I think a lot of it depends on how they are trained initially and how they are ridden throughout most of their lives. Most of my horses don't track up except at the extended trot because I teach them to slow down and shorten their stride from the first few rides and that is how they are ridden throughout thier lives. Some horses are just allowed to trot along at whatever rate they choose and are never taught to do the nice easy jog that doesn't track up. 
Conformation plays a part in it as well, a horse that is post legged or has a very short croup is not likely to be as capable of tracking up as one without these problems. However, proper training can overcome some of that and teach them how to use themselves to the best of their ability.

As for Lacey's stiff hocks, I think that might be due to the fact that she is post legged. Dobe is the same way and has very little hock action when he moves. Another thing is that she may have some mild arthritis that is limiting her range of motion.

*munches cookie*


----------



## upnover (Jan 17, 2008)

There are a lot of factors that go into that. Conformation can really influence that. Some horses will physically have a difficult time simply because of their build. The way they are using their hind end is also a biggie. A horse that doesn't use their hind end, such as one that is heavy on the forehand and/or not reaching with its hind, will often not track. And stiffness plays a factor. A horse that is stiff will not be able to reach as far with their hind end.


----------



## ~*~anebel~*~ (Aug 21, 2008)

You don't "teach" a horse to track up. A horse with natural ability just will. This is also usually attributed to the horse having good hock action.

This horse has good hock action and swings nicely behind, thus allowing him to track up, even in the collected gaits (trot and canter) I didn't look at his walk but I'm assuming it's ok...




Another horse, less talented and not bred for dressage, but still with hock action





PS smrobs - horses do not "slow down" when they are performing a correct collected trot compared to an extended trot. In a correct collected trot - the horse is still tracking up and going at the same rhythm and tempo as in the extended trot. Horses should always track up and maintain the same tempo, no matter the gait or degree of collection (minus piaffe/passage, obviously).


----------



## Wallaby (Jul 13, 2008)

Anebel- That's why I'm confused! Haha You told me that she had stiff hocks and I agree...so I'm confused.
Maybe Lacey isn't truly tracking up? Here's a picture of her doing what I would call, tracking up:










Here's her tracking up at the walk... You can't really see her feet but if you could she'd be tracking up...










This is very interesting. I really want to understand! =)


----------



## ~*~anebel~*~ (Aug 21, 2008)

Do you see how her hocks are straight in that moment?
A horse with good hock action in that moment has bend and instead of lifting so far off the ground to switch diagonal pairs, they will reach more.

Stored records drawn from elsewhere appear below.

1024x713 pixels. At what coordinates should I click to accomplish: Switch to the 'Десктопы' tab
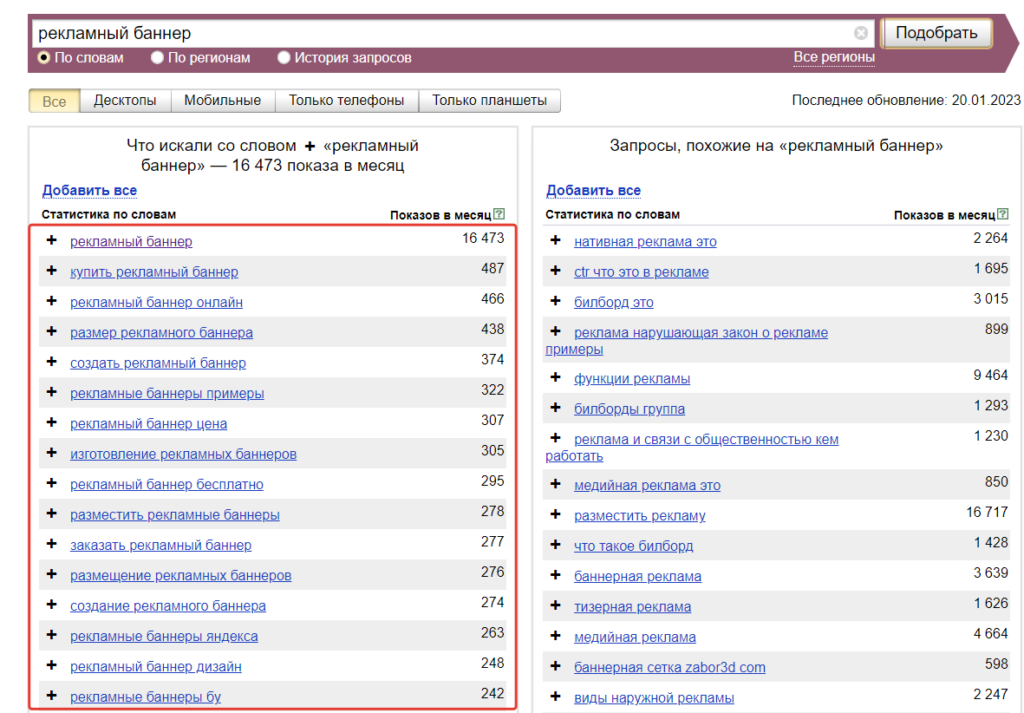pyautogui.click(x=125, y=101)
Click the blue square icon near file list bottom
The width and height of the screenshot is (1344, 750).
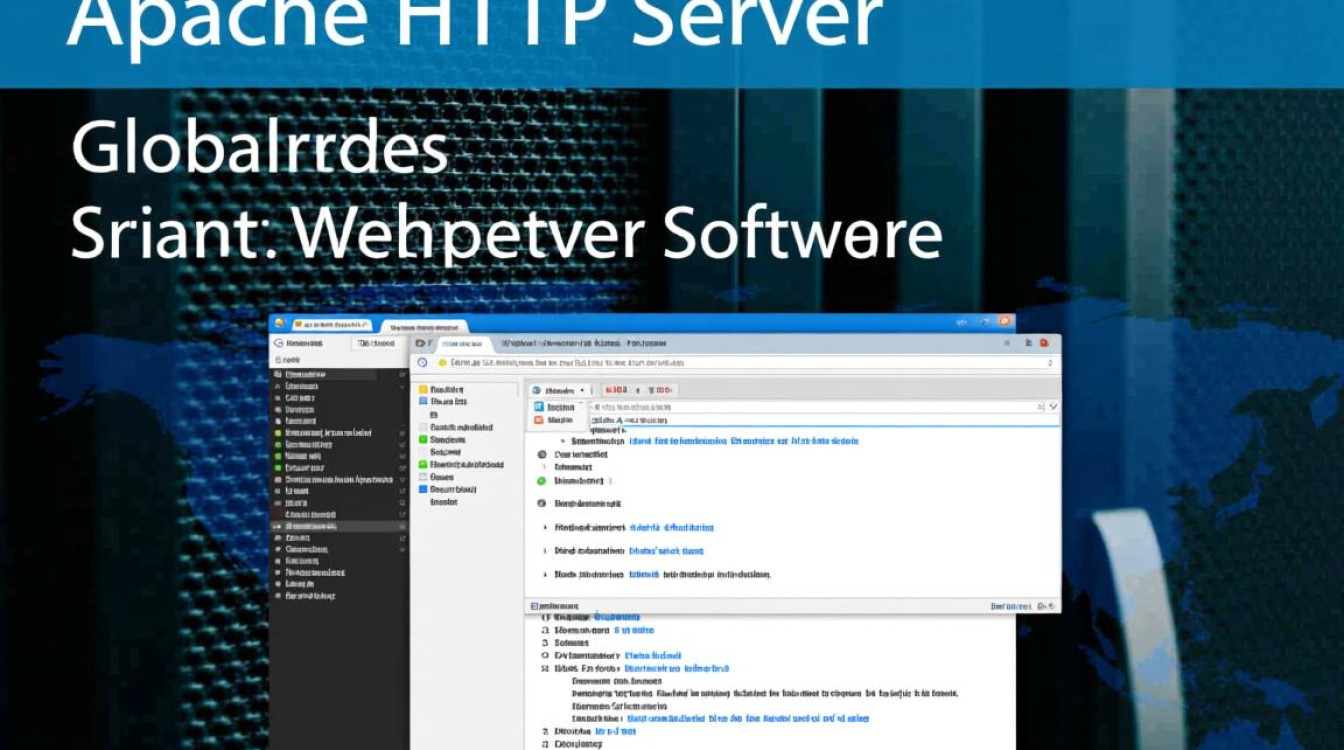tap(423, 490)
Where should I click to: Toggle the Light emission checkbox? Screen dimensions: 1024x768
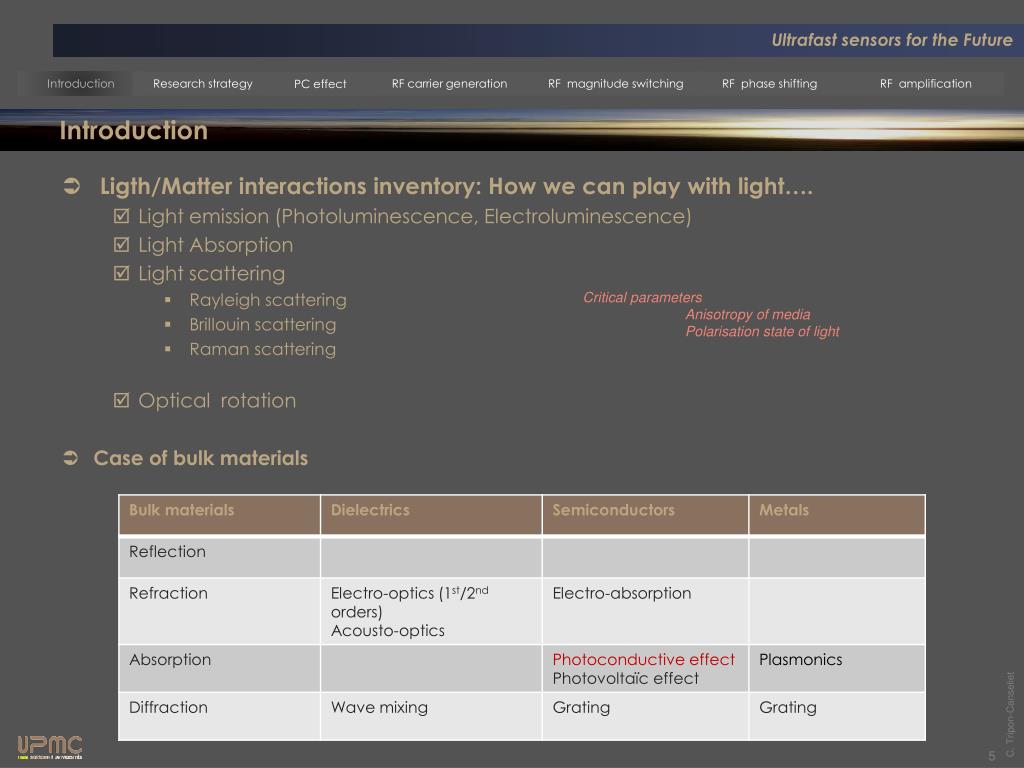122,217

That is what makes it possible for these horses to track up without going at their fastest possible speed.


----------



## Wallaby (Jul 13, 2008)

I think I see what you're saying... So because she has stiff hocks, she's unable to track up fully when she's jogging, for instance, and if her hocks were less stiff, she would be able to track up at a slower pace than all out trot?

Thanks for taking the time to help me understand!


----------